女の子なら言えたかもしれないけど、都真君は男の子だから無理だ。

 ご、ごめんねっ、都真君っ……。

 それでも顔には出ているようで、都真君に指摘されてしまった。

「なんだか先輩、様子がおかしいですけど……何かあったんですか?」

「な、何にもないよ!気のせいじゃないかな……?」

「そうですか……なら、良いんですが……。」

 しゅんと肩を落として落ち込んでいる都真君を見ると、返答を間違えたかと心配になってしまった。

 でも本当にこれは、言えるはずがない……。

 何ともいたたまれない空気に変わって、沈黙の時間が流れる。

 ……というか、さっきから言いたかった事を言わせてほしい。

「世妖さん、力がいつもより強くないですか……?」

 さっきからいつも通り世妖さんに抱き着かれていたけど、変な違和感を感じる。

 不思議に捉えながら尋ねると……まさかの言葉が聞こえてきた。

「そう……かな。
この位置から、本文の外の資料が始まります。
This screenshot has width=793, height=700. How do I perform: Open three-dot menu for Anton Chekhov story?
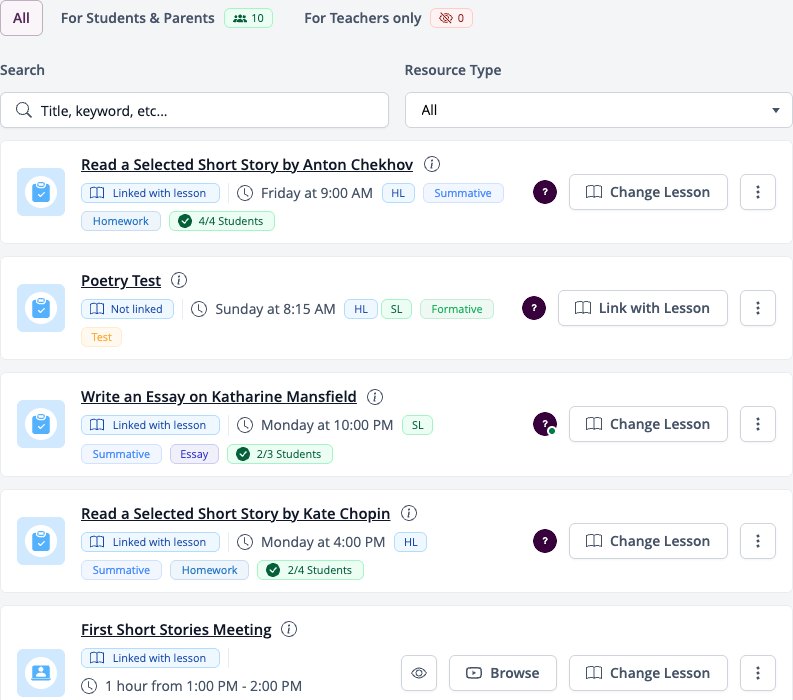click(758, 192)
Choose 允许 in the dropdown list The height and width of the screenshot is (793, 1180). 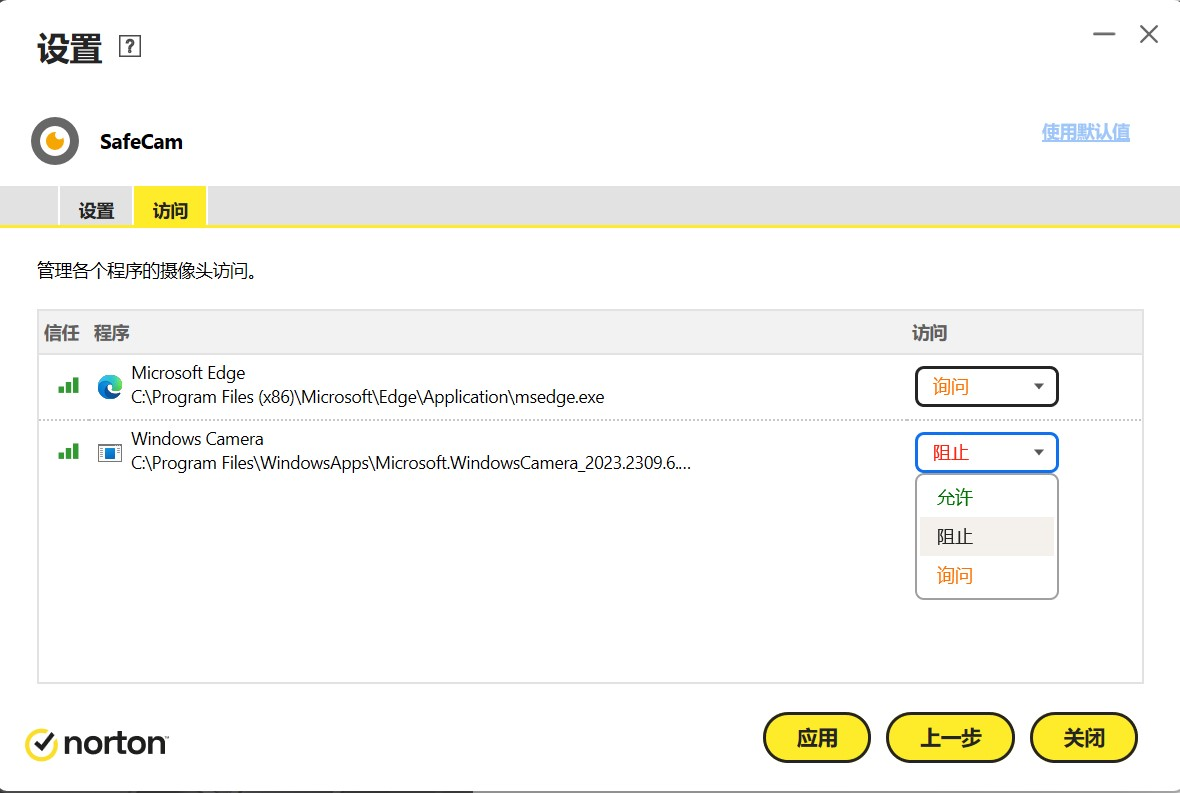(x=955, y=498)
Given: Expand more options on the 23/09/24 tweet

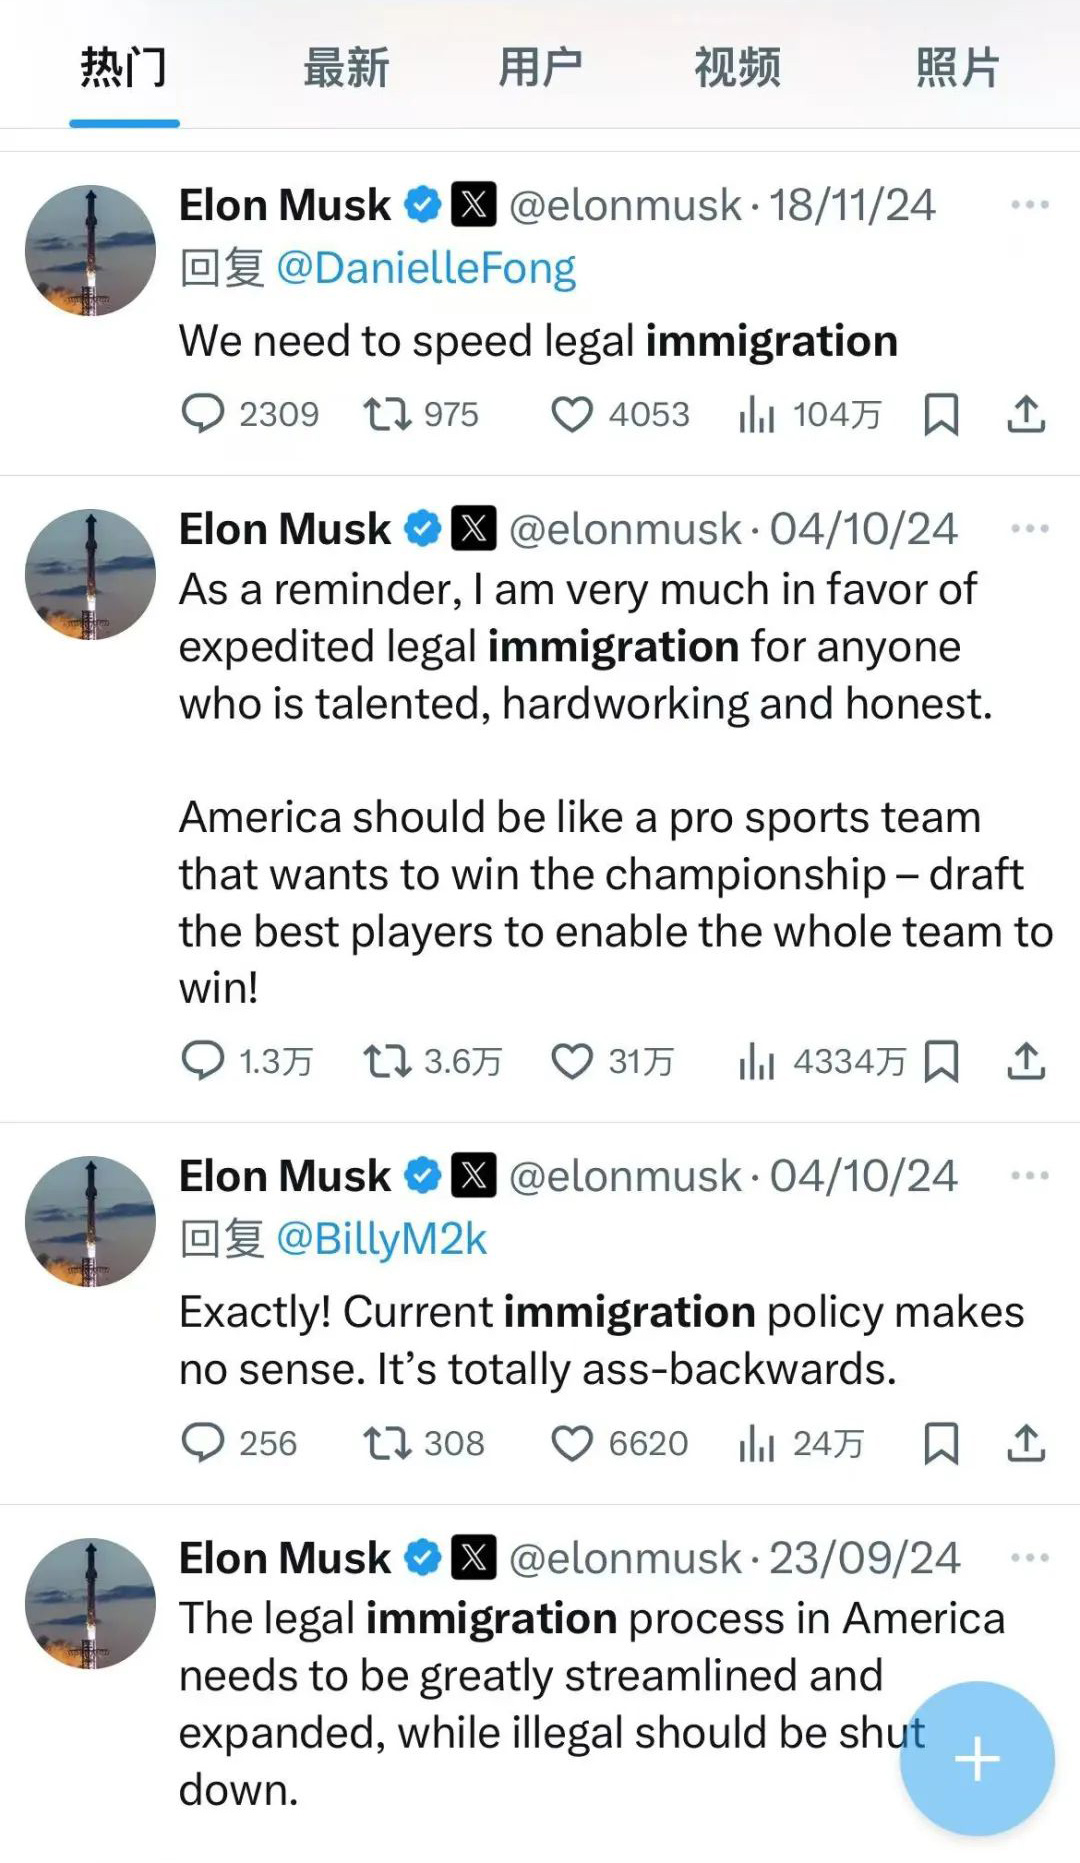Looking at the screenshot, I should (1030, 1557).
だって俺、栞のこと好きだから。」

 ……はい?

「な、何を言ってるんですか、世妖さんっ!私もお友達として世妖さんのことは好きですよっ……!」

 淡すぎる希望を抱いて、世妖さんに同意を求める。

 世妖さんはきっと、私のことを玩具みたいな感じで思ってるんだ。うん、絶対にそうっ!